Friday, August 11, 2017

Yndi and the Big Boo-Hoo

Yndi is one of my Gotland Pony mares. She turned 22 this year.



I bought Yndi sight unseen, on the internet, December 3rd, 2011. The things leading up to that are what I call "The Big Boo-Hoo." On March 24th, I put down my horse Janow at age 22, after 18 years of looking after him daily. He foundered, again. I suspect some well meaning but ignorant person was secretly trying to fatten him up. I laid on his body until it was cold.
Janow AKA Siglavy Destina I
With Janow
Suspecting that my instructor would help me shop for a driving pony that he could receive money for training and possible talk me into letting him compete (He promptly did this to one of my friends), I decided to make a journey from California to Kentucky to buy a pony that was already trained. That was Kokovoko Magnolia, a Gotland pony mare who arrived in California during an EVh-1 outbreak and multi-stable voluntary quarantine. When she left Kentucky, nobody saw this outbreak coming.
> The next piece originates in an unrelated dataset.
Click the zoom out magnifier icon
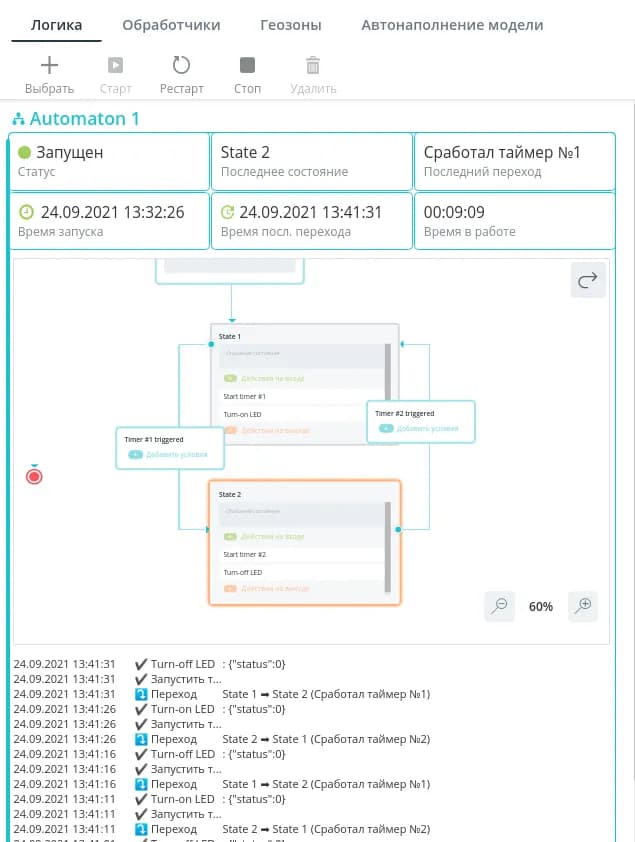 point(499,605)
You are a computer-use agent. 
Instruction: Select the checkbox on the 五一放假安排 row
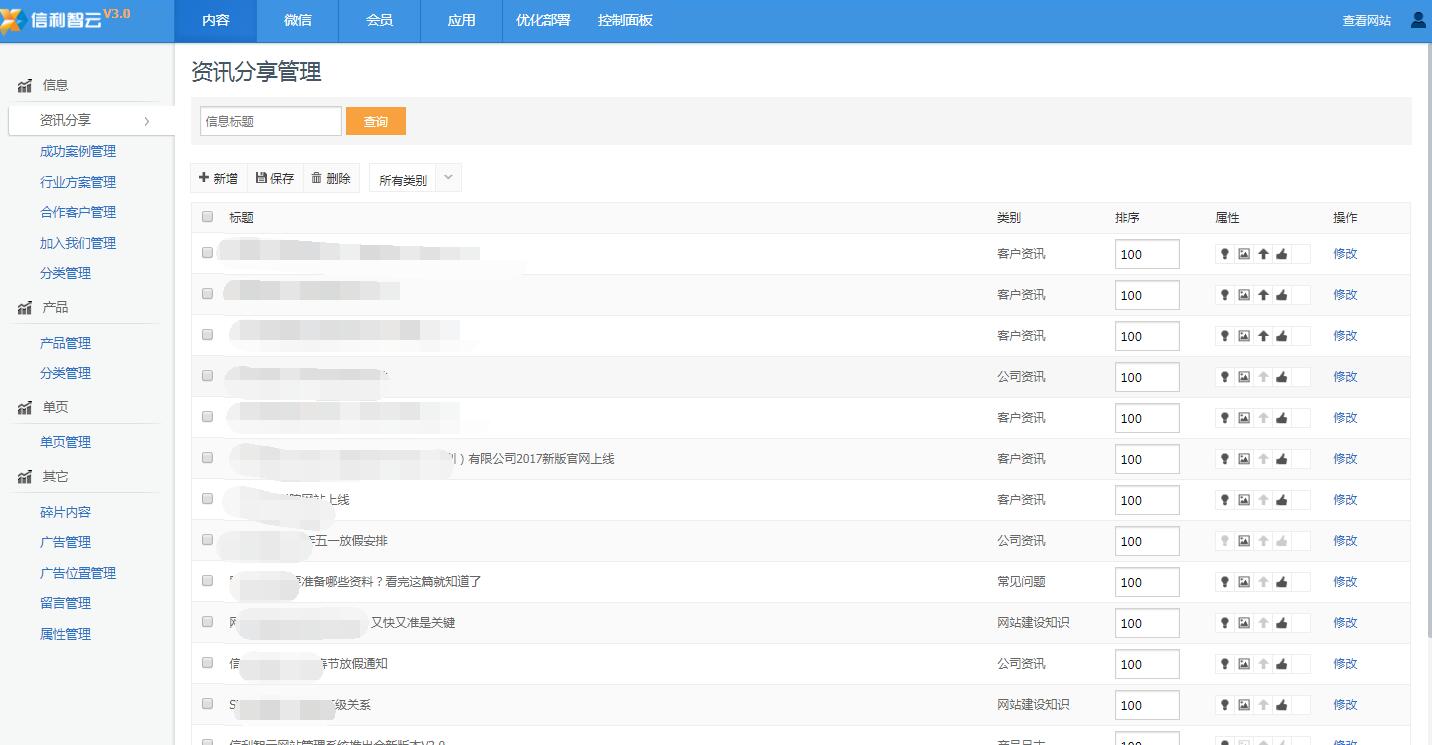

My boarding stable found a quarantine space for her way up in the hills, and I visited her every day.
Maggie in quarantine, eating wild artichoke plants
I rode her a few times, but only got to drive her once before she colicked. I did what I swore I'd ever do and had colic surgery for her. She almost died. She was in the hospital 80 miles away and I visited her every day for 10 days. Soon after she got home to my boarding stable, she had an infection in the incision and almost died.

Maggie with me at the boarding stable
The surgery had a 3 month recovery period before she could begin work again. She was days away from the getting to work when she colicked again. On October 3rd, I watched her die, thrashing in agony, falling and rising over and over while the vet was stick in Bay Area commuter traffic. I will never be the same.

So there I was, two loses in seven months. I had "shot the wad" on colic surgery that turned out to be more than two times as expensive as the average colic surgery. Horseless and bereft.

The next pony had to be a Gotland, it had to be a mare. I had never before specified a breed or gender in my horse shopping, and I couldn't afford to ship another from Kentucky. I bought the only Gotland Mare with driving experience on the west coast. She was "afraid of whips." I, too, was rather fragile.

Not only was she afraid of whips, but she was afraid of ropes, lines, reins, strings, veterinarians, horseshoers, paste wormer.... and her teeth were so neglected that the hooks prevented her from biting off grass or chewing hay.